The release of the 2021 Michelin guide has been maintained despite the health crisis and the closure of restaurants for six months out of twelve in 2020. It is presented this Monday, from noon to 1 p.m., from the Jules Verne restaurant on the Eiffel Tower , in Paris, and broadcast live on Youtube, Facebook and Instagram.
The ceremony in front of an audience of chefs initially planned in Cognac has been canceled (the 2022 launch should however take place there).
Read the file: Michelin Guide 2021: Michelin-starred restaurants
The big question for chefs and food watchers alike was how to remove the stars.
Was the Michelin going to downgrade tables in an already very difficult context for the profession?
Some demotions will concern restaurants that have closed or changed concept.

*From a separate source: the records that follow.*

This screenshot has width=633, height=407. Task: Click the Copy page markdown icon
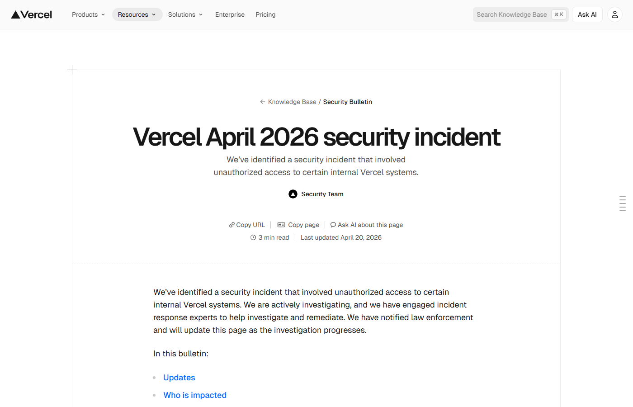coord(281,224)
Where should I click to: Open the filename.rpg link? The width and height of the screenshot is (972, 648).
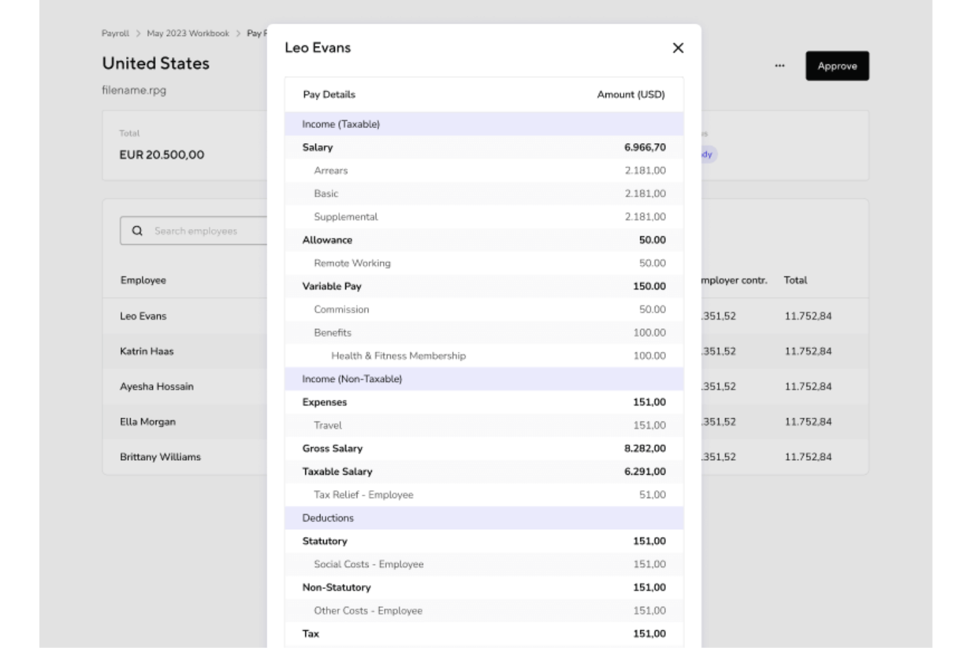[134, 90]
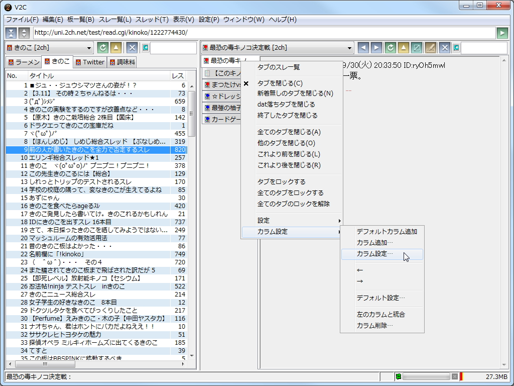The width and height of the screenshot is (514, 386).
Task: Refresh the thread using its green reload icon
Action: click(x=390, y=47)
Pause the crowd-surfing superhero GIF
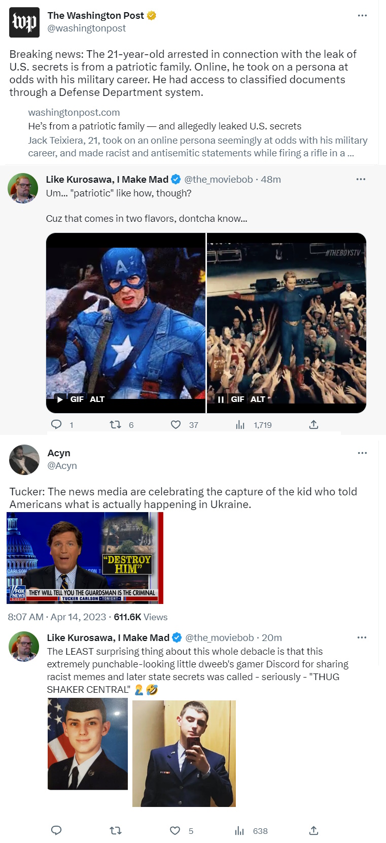The height and width of the screenshot is (843, 386). pos(221,399)
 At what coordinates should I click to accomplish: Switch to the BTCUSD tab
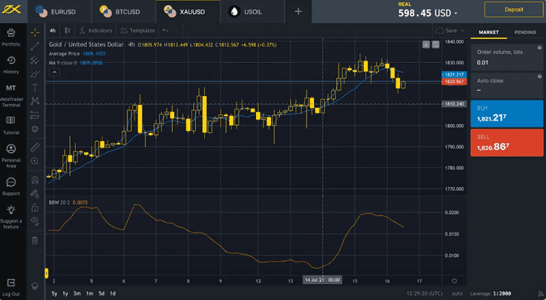click(x=125, y=12)
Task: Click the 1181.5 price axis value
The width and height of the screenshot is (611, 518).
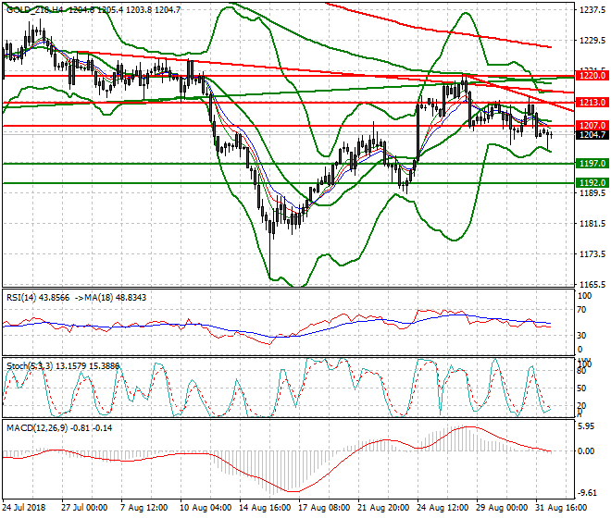Action: point(591,224)
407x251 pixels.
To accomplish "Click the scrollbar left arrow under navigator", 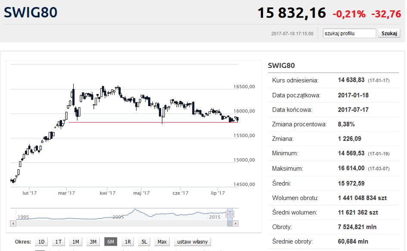I will (13, 223).
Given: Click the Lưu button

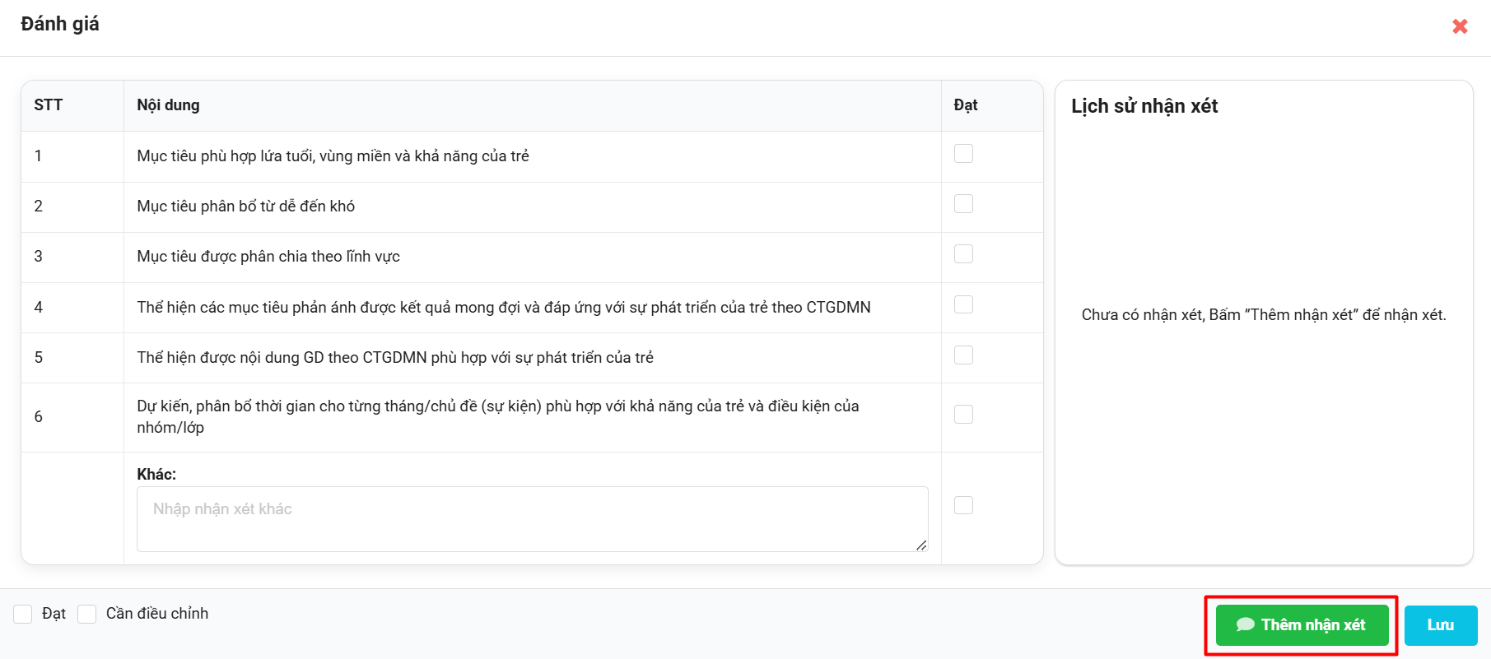Looking at the screenshot, I should (1440, 625).

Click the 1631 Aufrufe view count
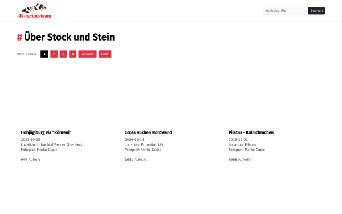tap(136, 160)
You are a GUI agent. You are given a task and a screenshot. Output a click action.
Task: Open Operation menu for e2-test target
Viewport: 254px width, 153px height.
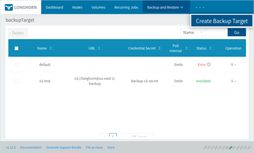point(233,81)
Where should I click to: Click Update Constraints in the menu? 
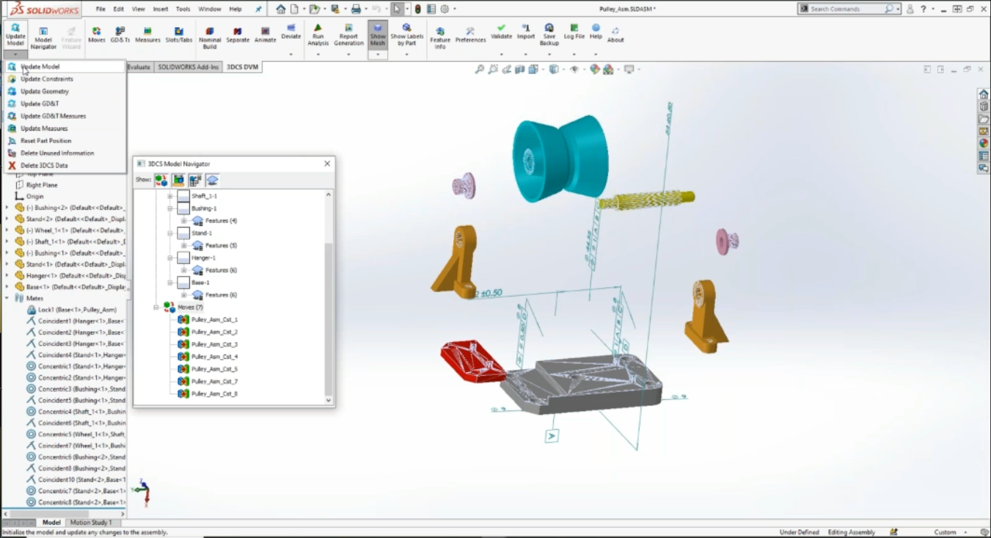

But the three-star chefs, the highest distinction in the gastronomic world which must be revalidated each year by inspectors after several anonymous meals, can take their breath away.
None of them will know the fate of the Bocuse restaurant, demoted by one star in 2020, or of chef Marc Veyrat, downgraded in 2019, just one year after winning a third star, and who had initiated and lost his case against the famous guide.
The World's 50 Best canceled its list of awards, as did the List, which instead distributed special prizes highlighting the sector's reaction to the pandemic.
As for Gault & Millau, it has frozen its number of chef's hats.